Paying attention to someone speaking in a congested location with lots of background noise can be a challenge for even an experienced hearing aid user. Sizeable, open spaces such as places of worship, auditoriums, movie theaters and concert halls can be particularly troublesome. Fortunately, hearing loops systems provide a solution to this problem, allowing hearing aid wearers to readily distinguish the sounds they wish to focus on.
Hearing loop systems work together with the telecoil feature found in many hearing aids. The original purpose of these telecoils was to work with the magnetic fields created by telephone hardware. By isolating these fields, telecoils allowed people wearing hearing aids to have clear phone conversations without being annoyed by background noise. Hearing loop systems take this concept a few steps further by creating a larger magnetic field for telecoils to pick up on.

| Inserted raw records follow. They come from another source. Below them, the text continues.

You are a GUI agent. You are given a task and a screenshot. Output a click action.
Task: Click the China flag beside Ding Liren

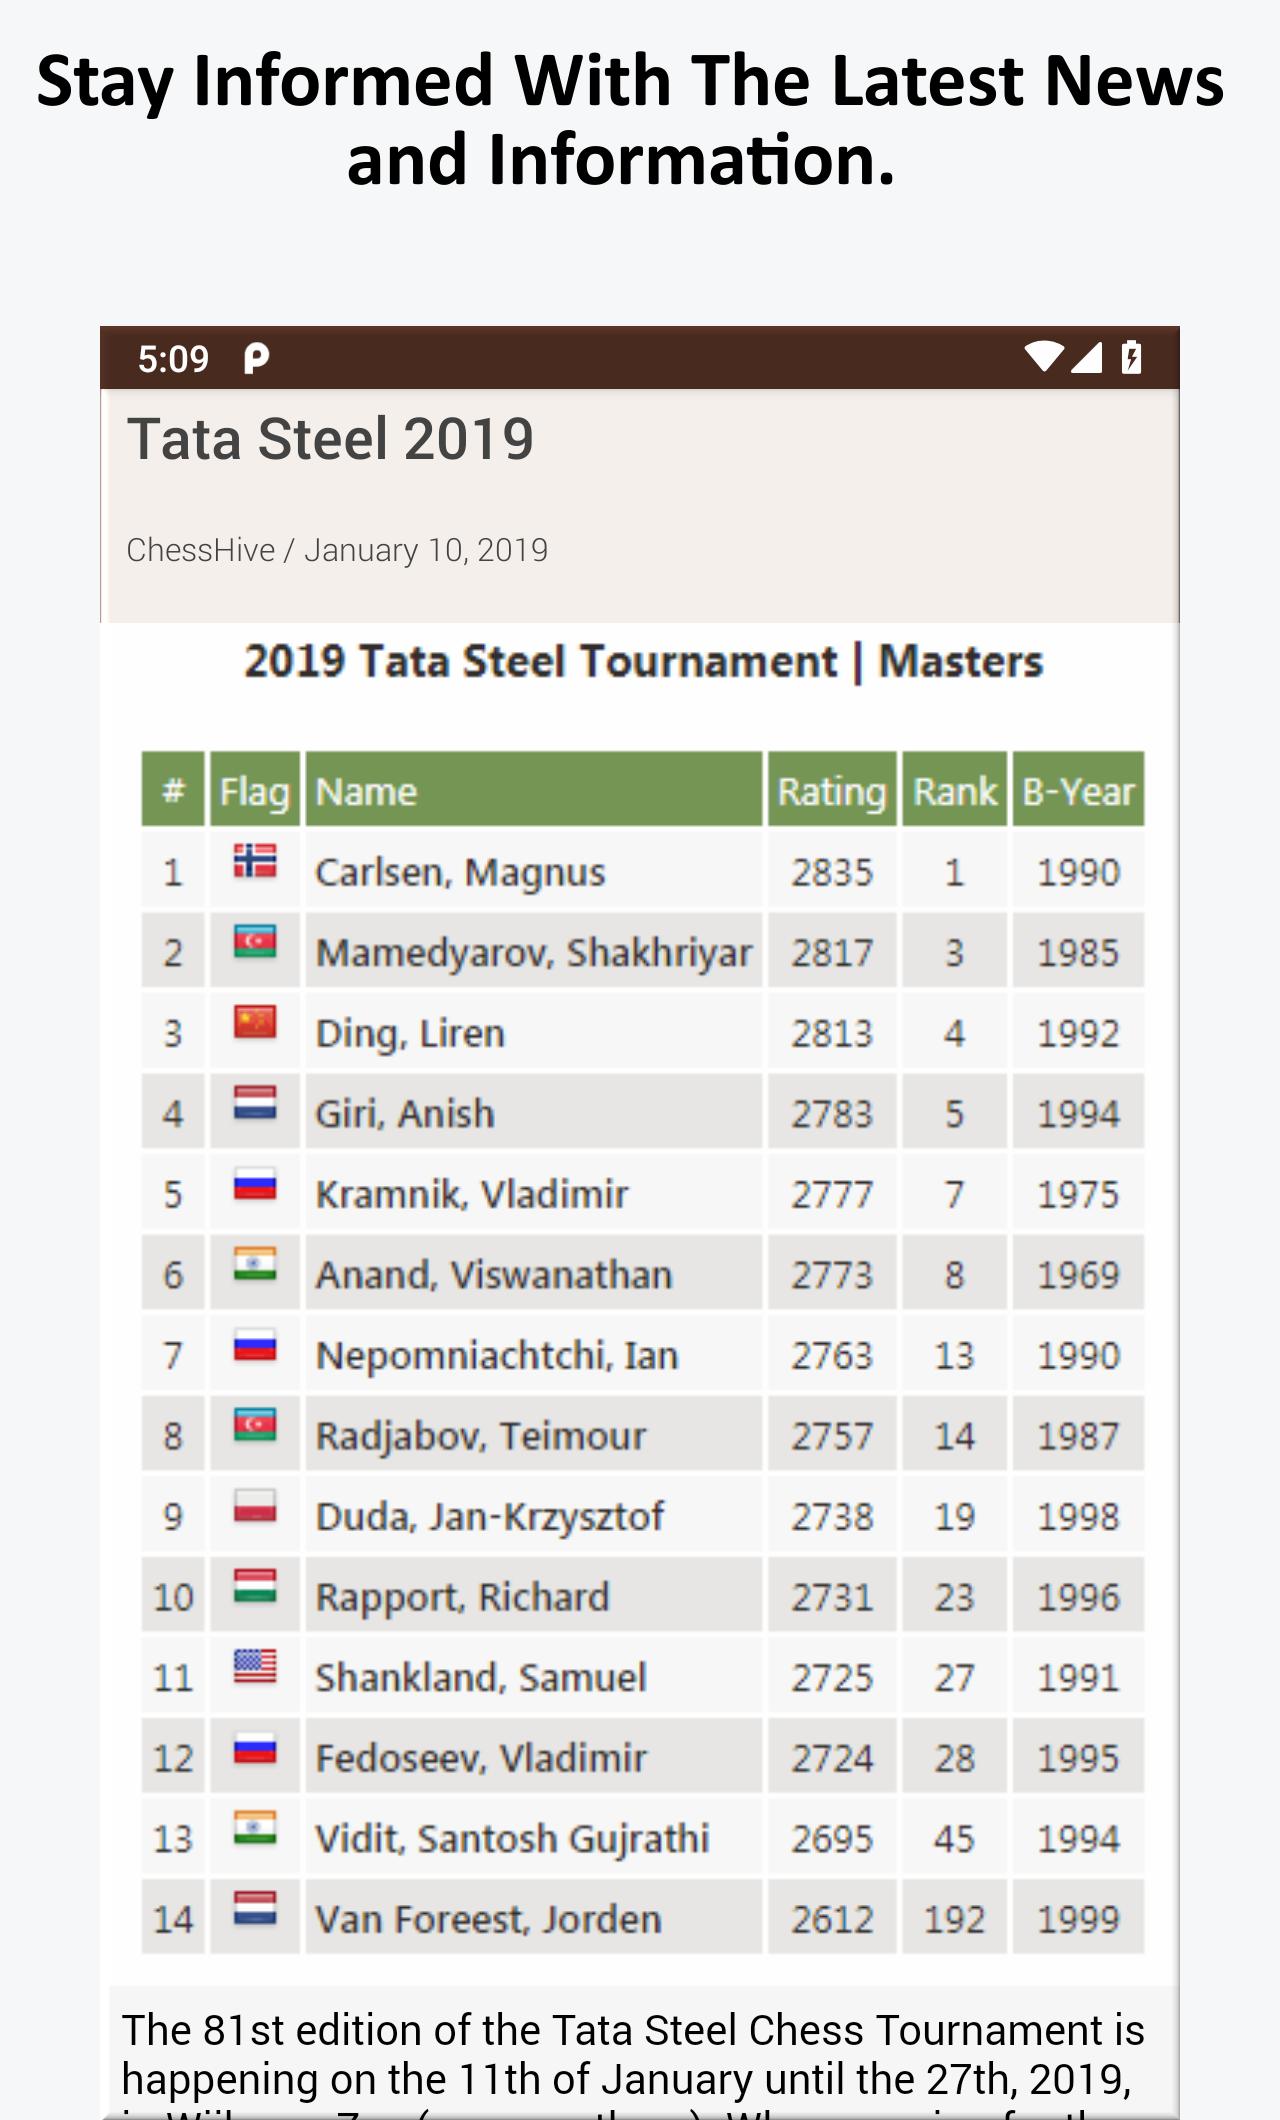coord(255,1022)
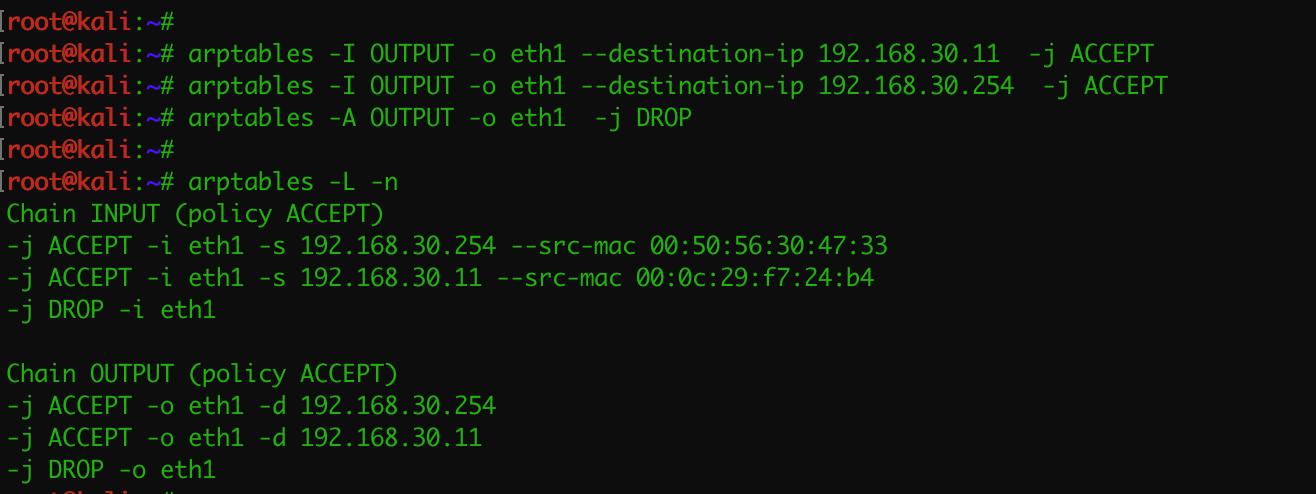Click the 'Chain OUTPUT (policy ACCEPT)' header

click(202, 373)
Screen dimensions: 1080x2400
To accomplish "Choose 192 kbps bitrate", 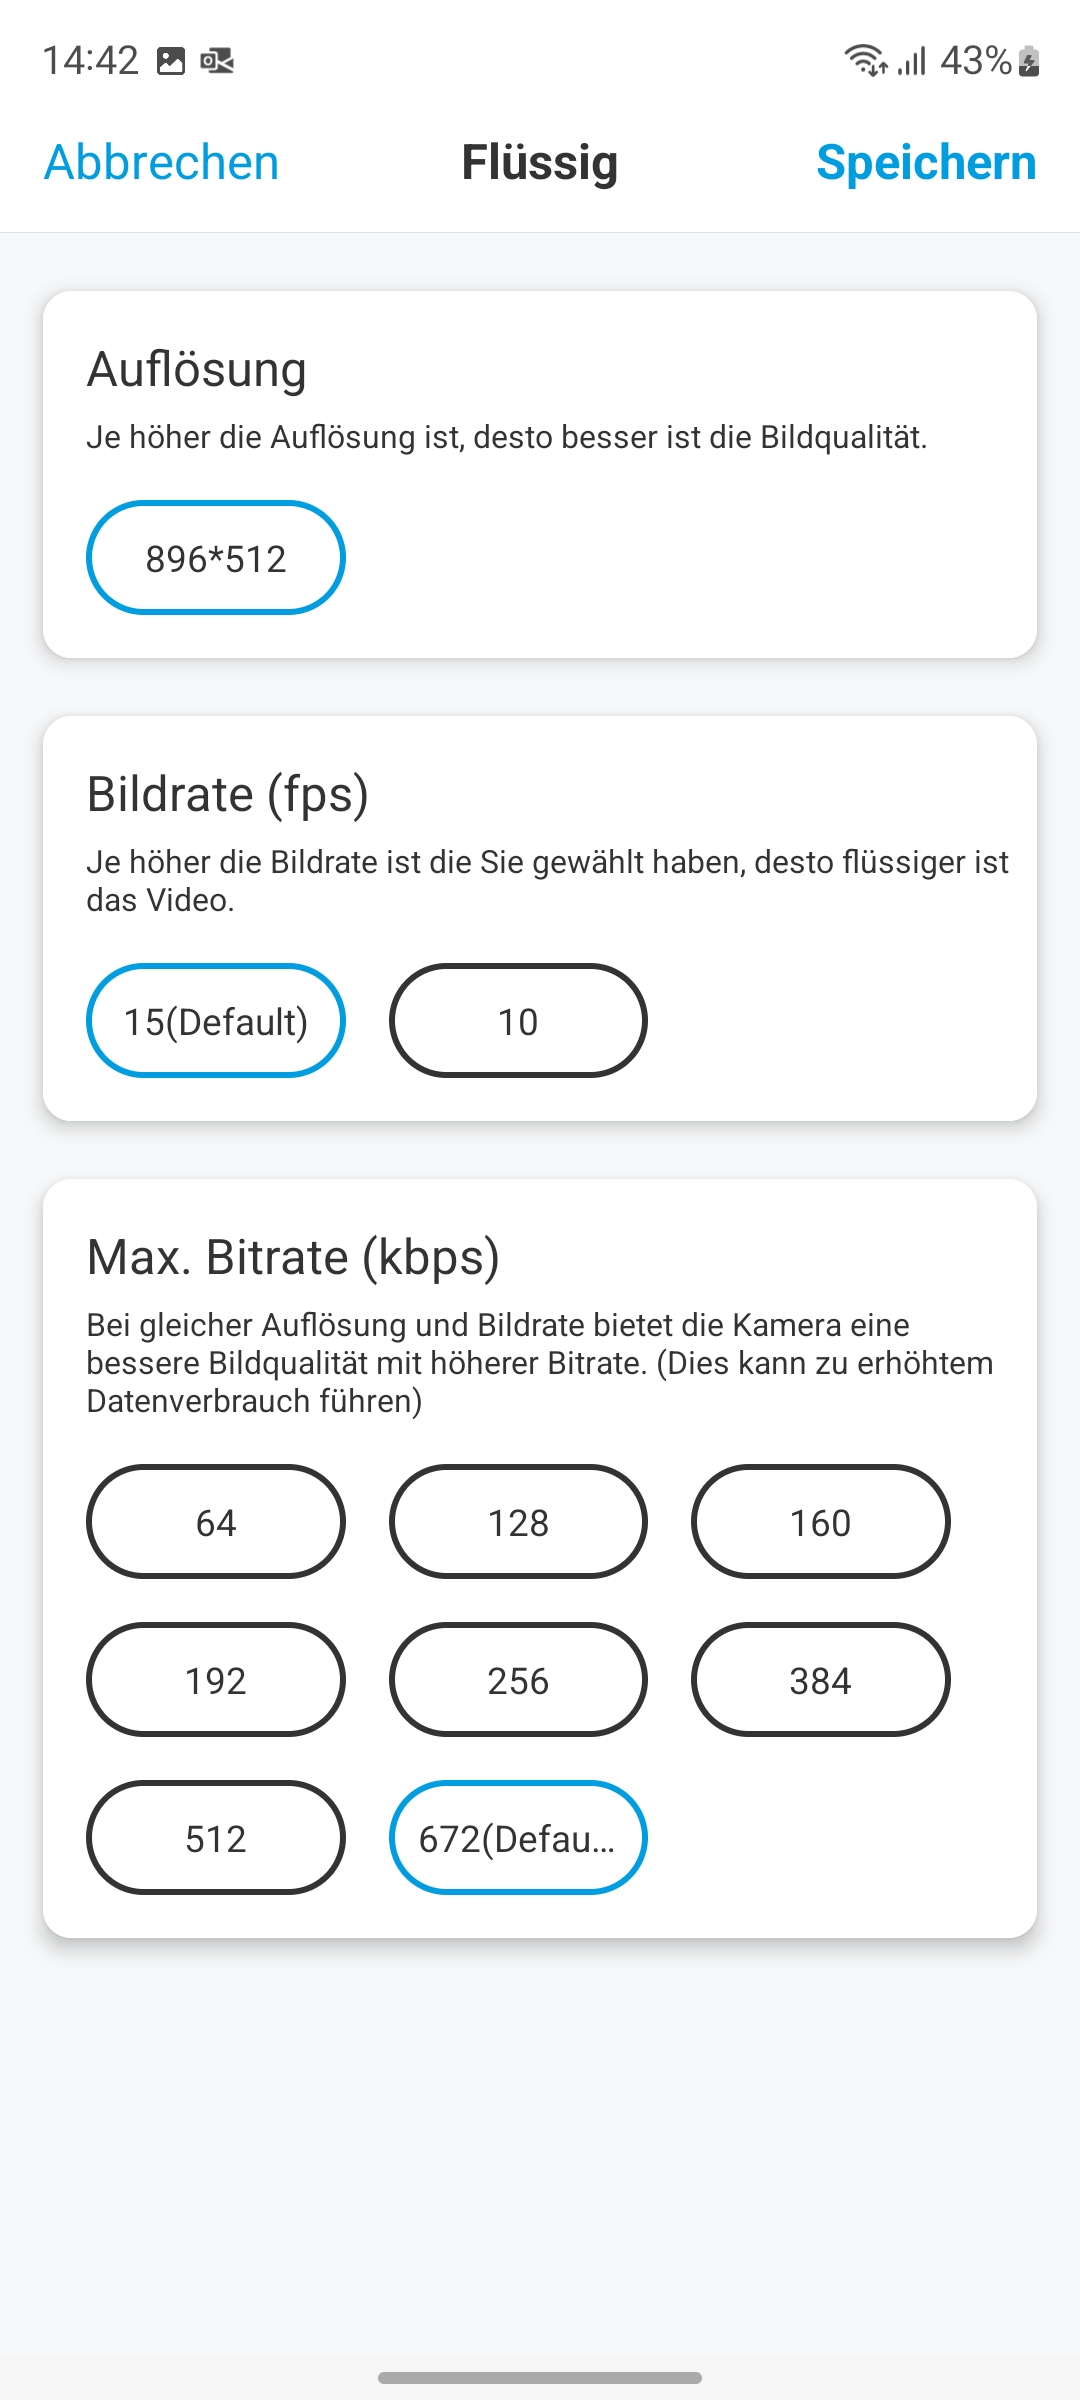I will (216, 1680).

The first part of a hearing loop system is an audio input, often from a PA system or a dedicated microphone feed. This audio signal is fed into a hearing loop amplifier, which drives a current through a cable (or series of cables) looped around the room. Properly installed loops do not have dead zones, which means that anyone with a telecoil who is inside the loop can pick up on the transmitted audio.
Despite the fact that several newer technologies like FM transmission neck loops are being installed in public and private venues, traditional audio loop systems continue to offer several unique benefits. Their convenience alone makes them a popular choice among venues and patrons alike. They are also a much more subtle solution than neck loops and other paraphernalia, allowing patrons to enjoy a movie, concert, or worship service without embarrassment.
Though no hearing technology is perfect, hearing loop systems offer a huge service to many people, giving many listeners a much more enjoyable experience.